Single word for describing someone who suffers from a kind of speech impairment

Solution 1:

There is dyslalia:

dyslalia [mass noun] Medicine

Inability to articulate comprehensible speech, especially when associated with the use of private words or sounds.

Origin

Mid 19th century: from dys- ‘difficult’ + Greek lalia speech.

Oxford Living Dictionaries

Solution 2:

In the field of Speech-Language Pathology, speech that cannot be understood by a listener is referred to as unintelligible, which Merriam-Webster defines as

impossible to understand.

There is not a specific word for a person who speaks unintelligibly. In this field, as in many human services fields, there is a preference to use language that puts the person--not the disorder--first, in writing that is meant to be read by the client or family. In casual, non-professional conversation, you could say

She's unintelligible.

or

Her speech is unintelligible.

The second example makes it slightly more clear that the speech itself, not the word choice or grammar, is where the problem is.

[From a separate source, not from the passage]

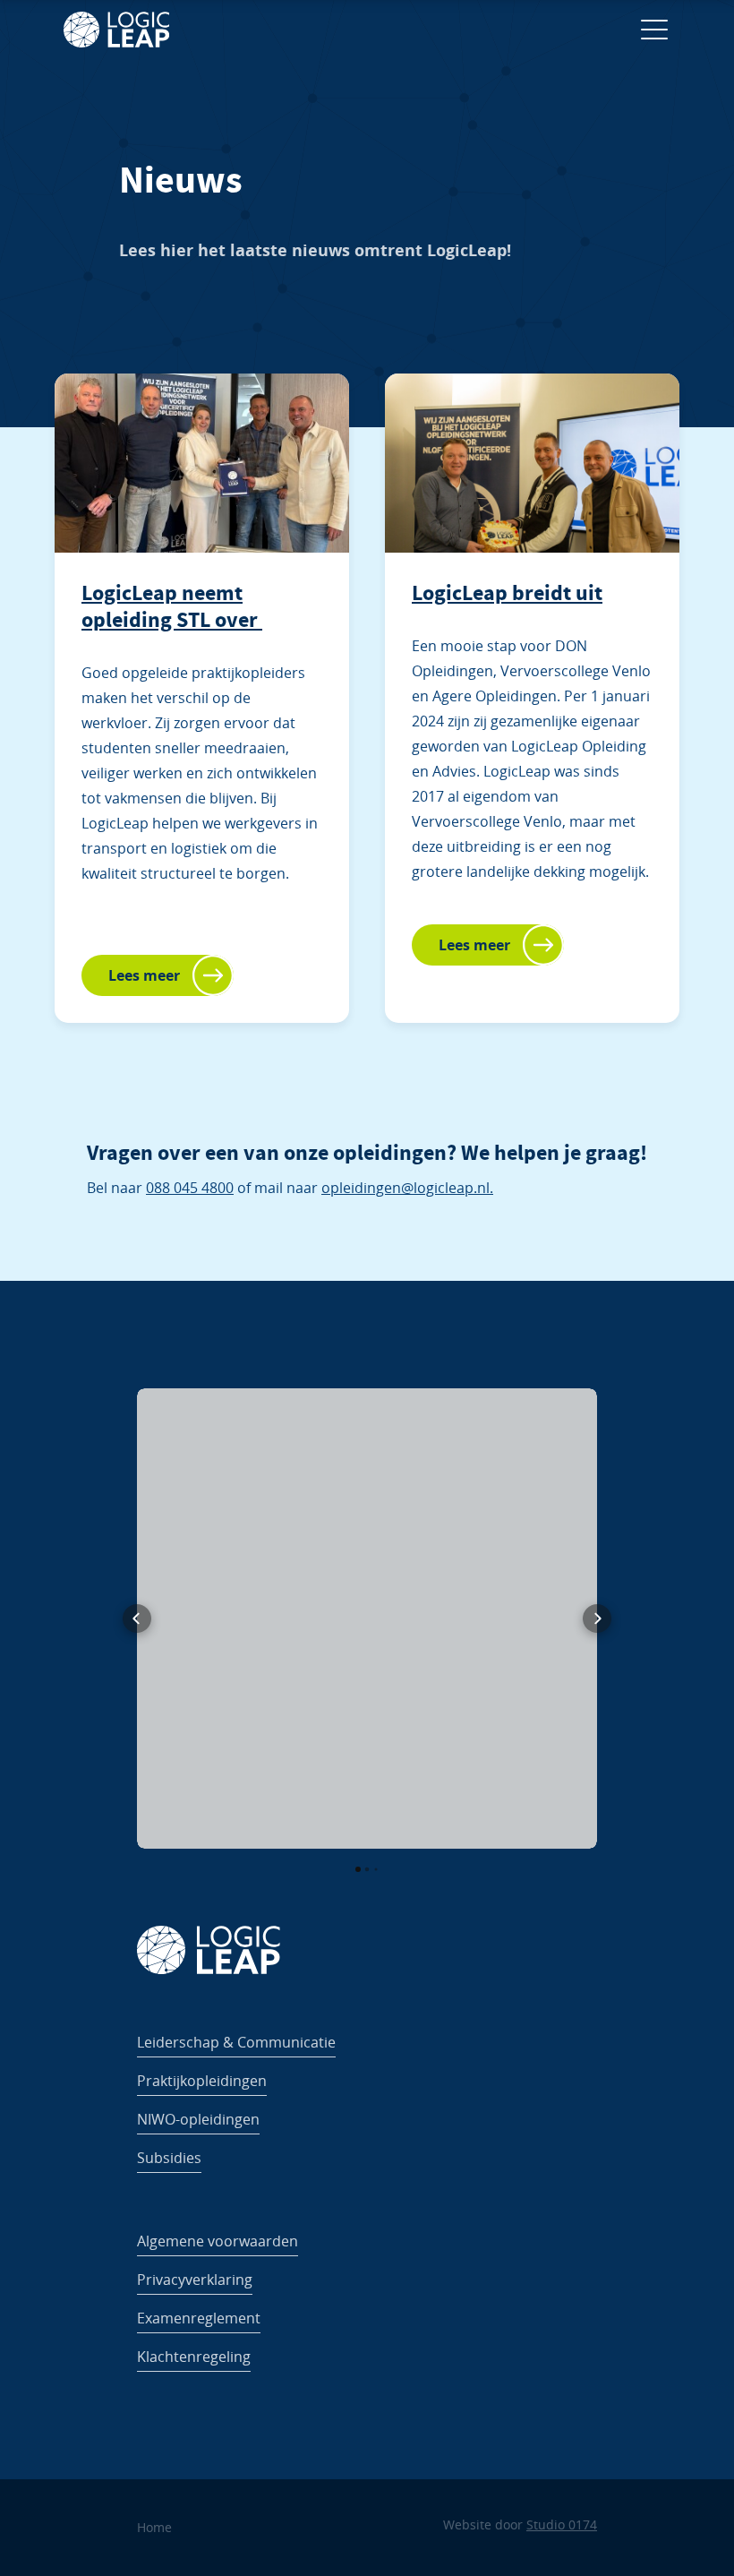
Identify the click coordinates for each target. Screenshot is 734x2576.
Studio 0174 (561, 2524)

Dyslalia (M-W medical dictionary) is a term that was popular in the beginnings of the field of Speech-Language Pathology, but in the last 17 years as an SLP I have never seen the term used except in billing and diagnostic codes, which sometimes hold onto historical language. This Google Ngram shows a spike for dyslalia in the 1940s-50s, followed by declining usage.

There are other terms that are more specific about the origin of the unintelligibility, but they are specialized terms that would be unlikely to be used in casual/non-professional conversation.